### Your instructions
The lines to be copied are those below that contain "computer".
:: Information provided
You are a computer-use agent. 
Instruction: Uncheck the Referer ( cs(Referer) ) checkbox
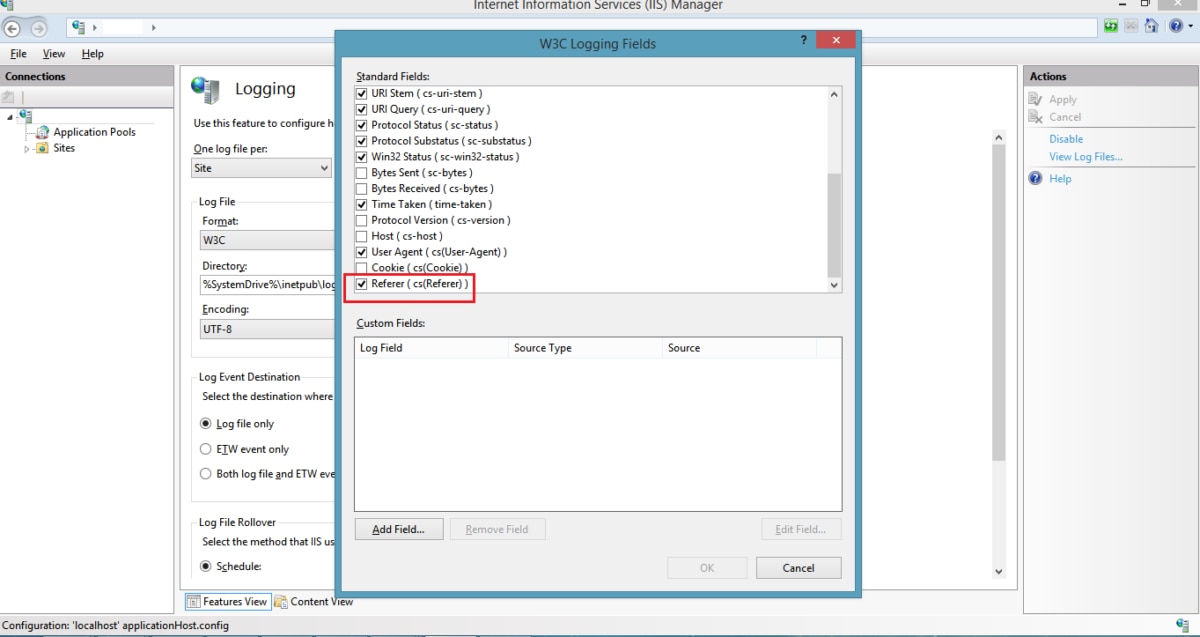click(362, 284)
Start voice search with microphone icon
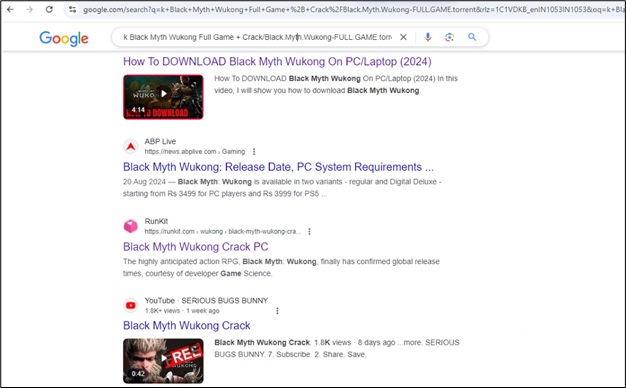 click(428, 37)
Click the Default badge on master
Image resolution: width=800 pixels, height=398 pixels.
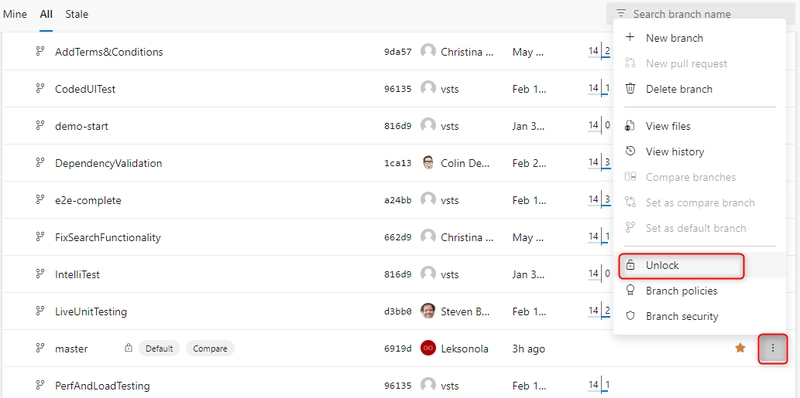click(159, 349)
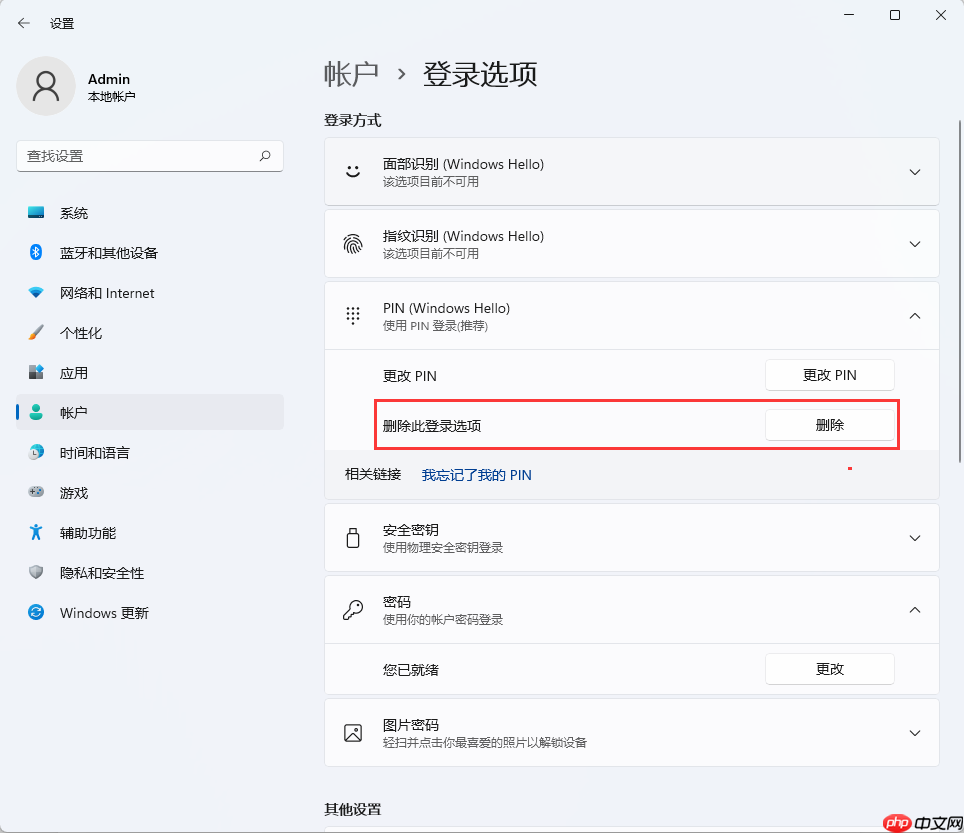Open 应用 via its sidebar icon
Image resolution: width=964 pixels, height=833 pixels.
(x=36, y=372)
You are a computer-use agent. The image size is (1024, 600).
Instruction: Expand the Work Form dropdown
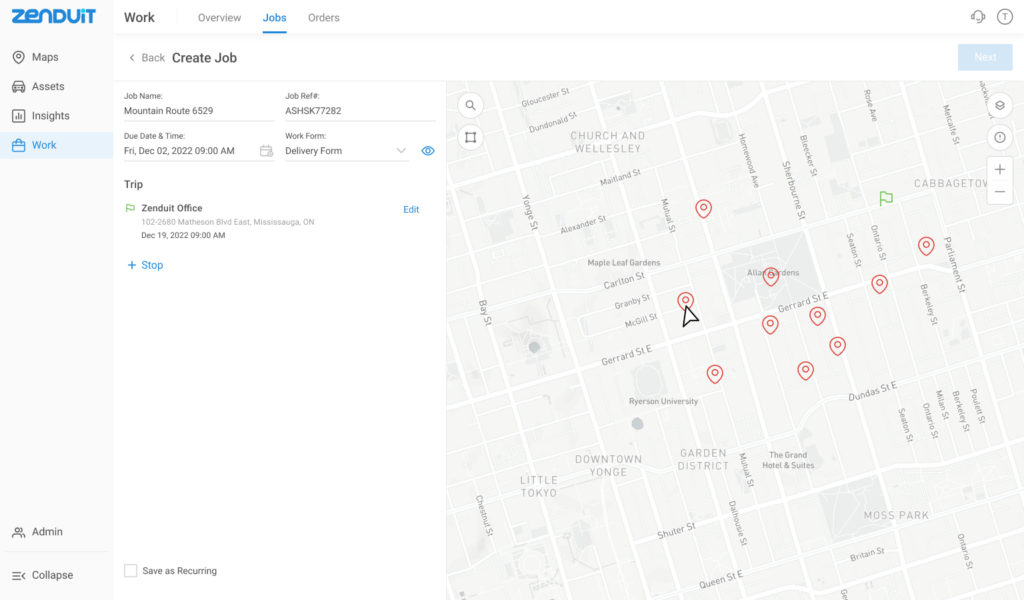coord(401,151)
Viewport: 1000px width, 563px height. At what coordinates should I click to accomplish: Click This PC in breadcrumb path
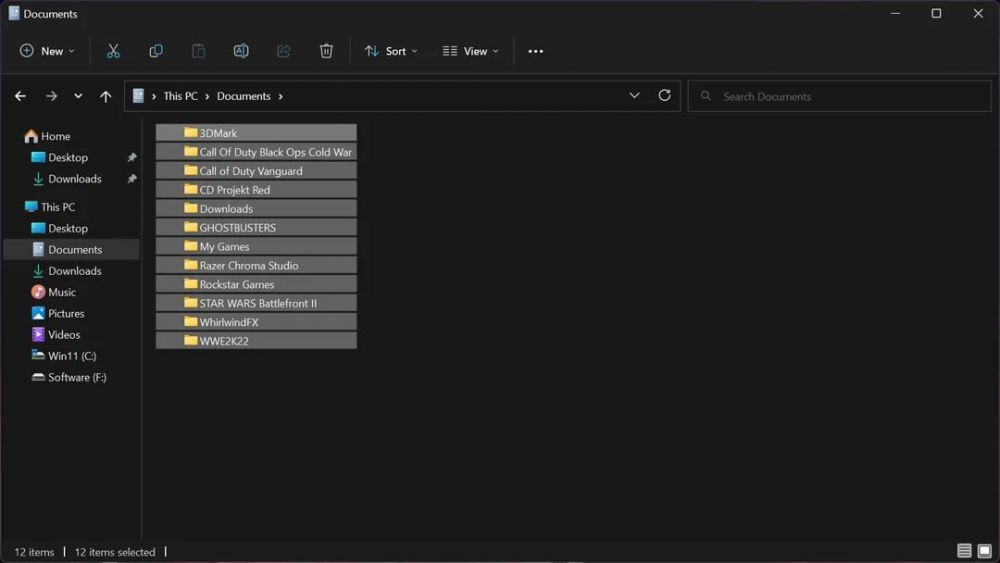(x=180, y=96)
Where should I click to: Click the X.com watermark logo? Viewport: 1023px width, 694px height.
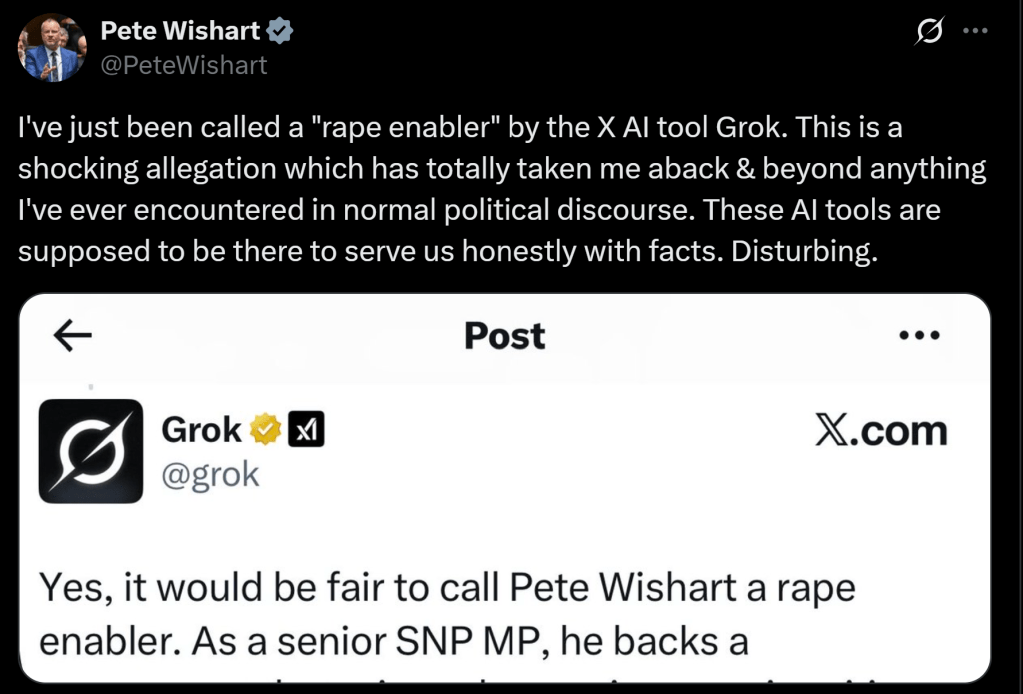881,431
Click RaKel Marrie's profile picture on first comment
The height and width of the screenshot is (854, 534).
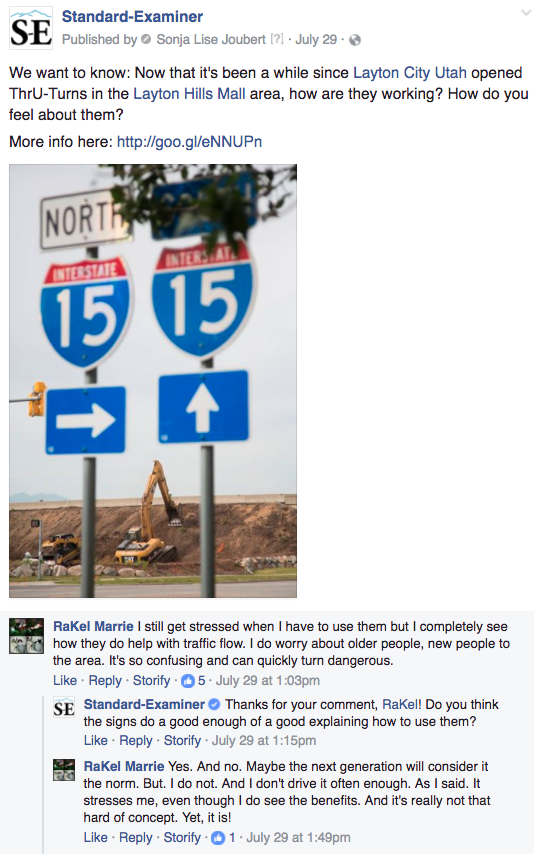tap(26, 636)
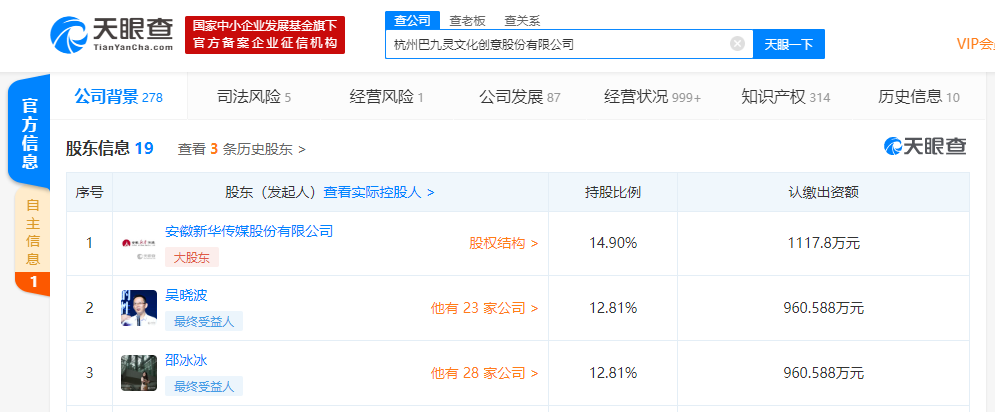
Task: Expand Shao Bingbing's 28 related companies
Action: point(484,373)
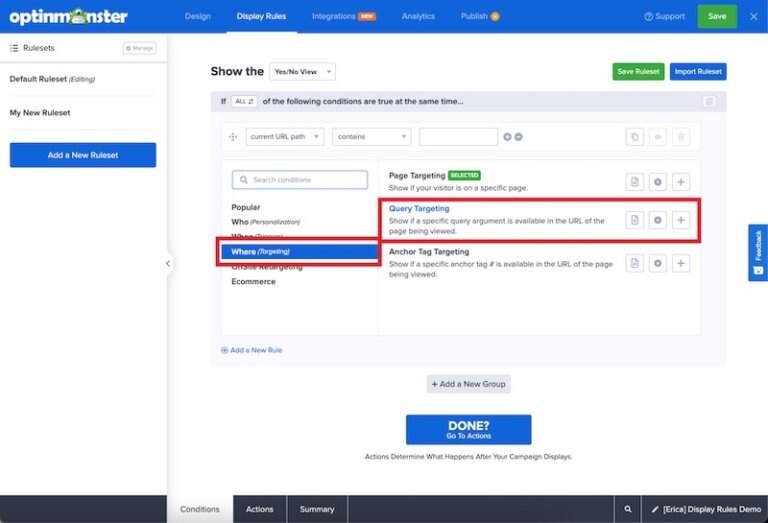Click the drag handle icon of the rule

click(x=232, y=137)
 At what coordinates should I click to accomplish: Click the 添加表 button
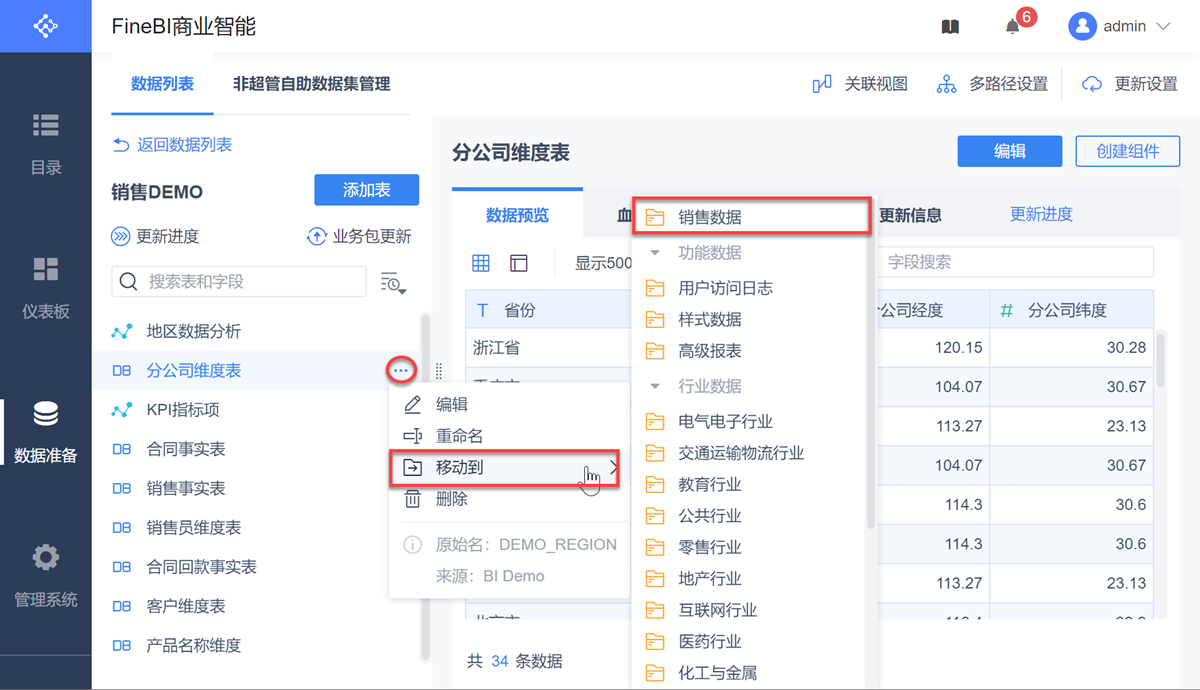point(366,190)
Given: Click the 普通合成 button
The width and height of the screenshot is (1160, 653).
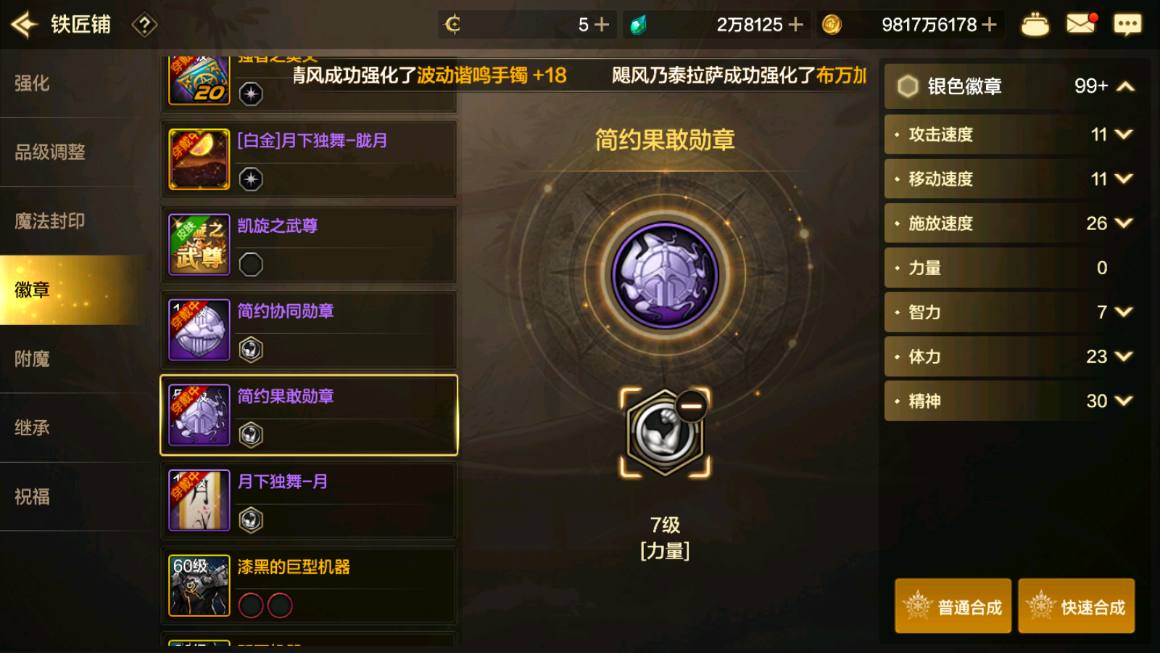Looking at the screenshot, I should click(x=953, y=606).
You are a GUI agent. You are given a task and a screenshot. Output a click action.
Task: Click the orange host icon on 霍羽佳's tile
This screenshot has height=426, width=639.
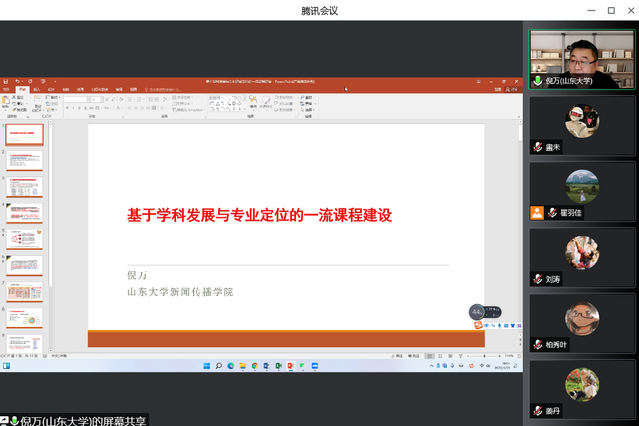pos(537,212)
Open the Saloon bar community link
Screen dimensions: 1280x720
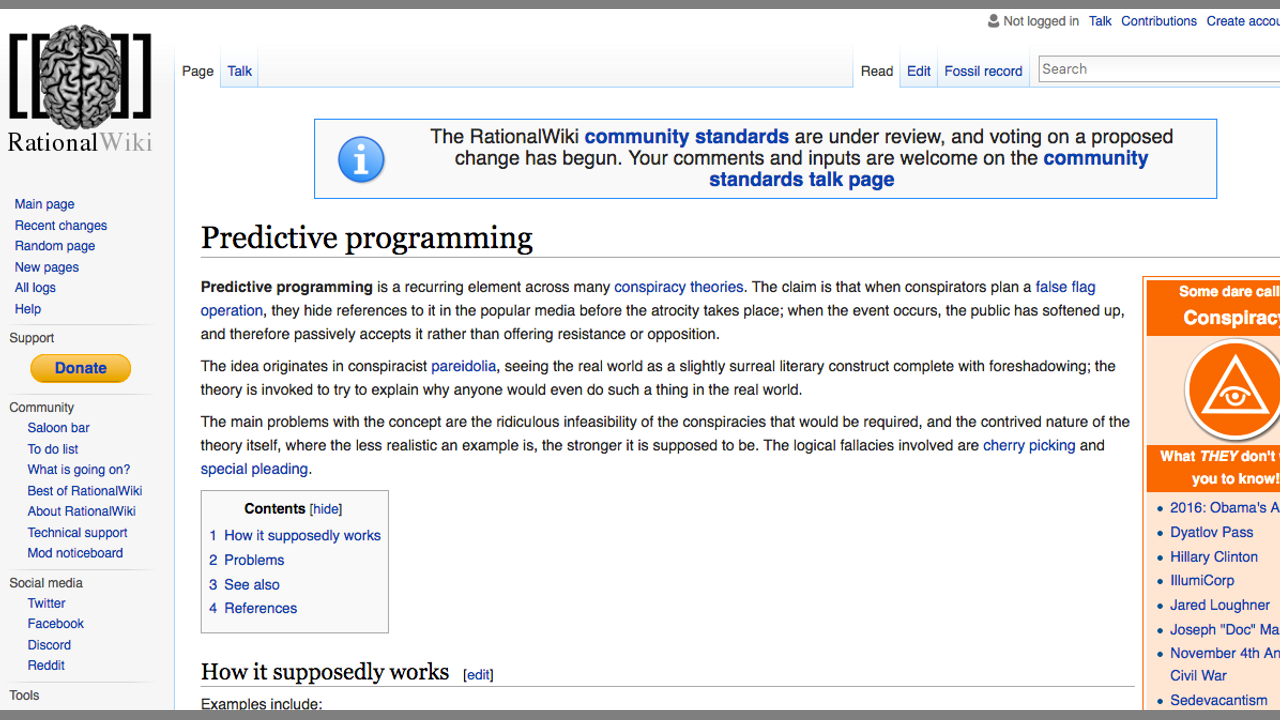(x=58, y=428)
::::
### Expected answer
You are a computer-use agent. 
You are a computer-use agent. The image size is (1024, 600).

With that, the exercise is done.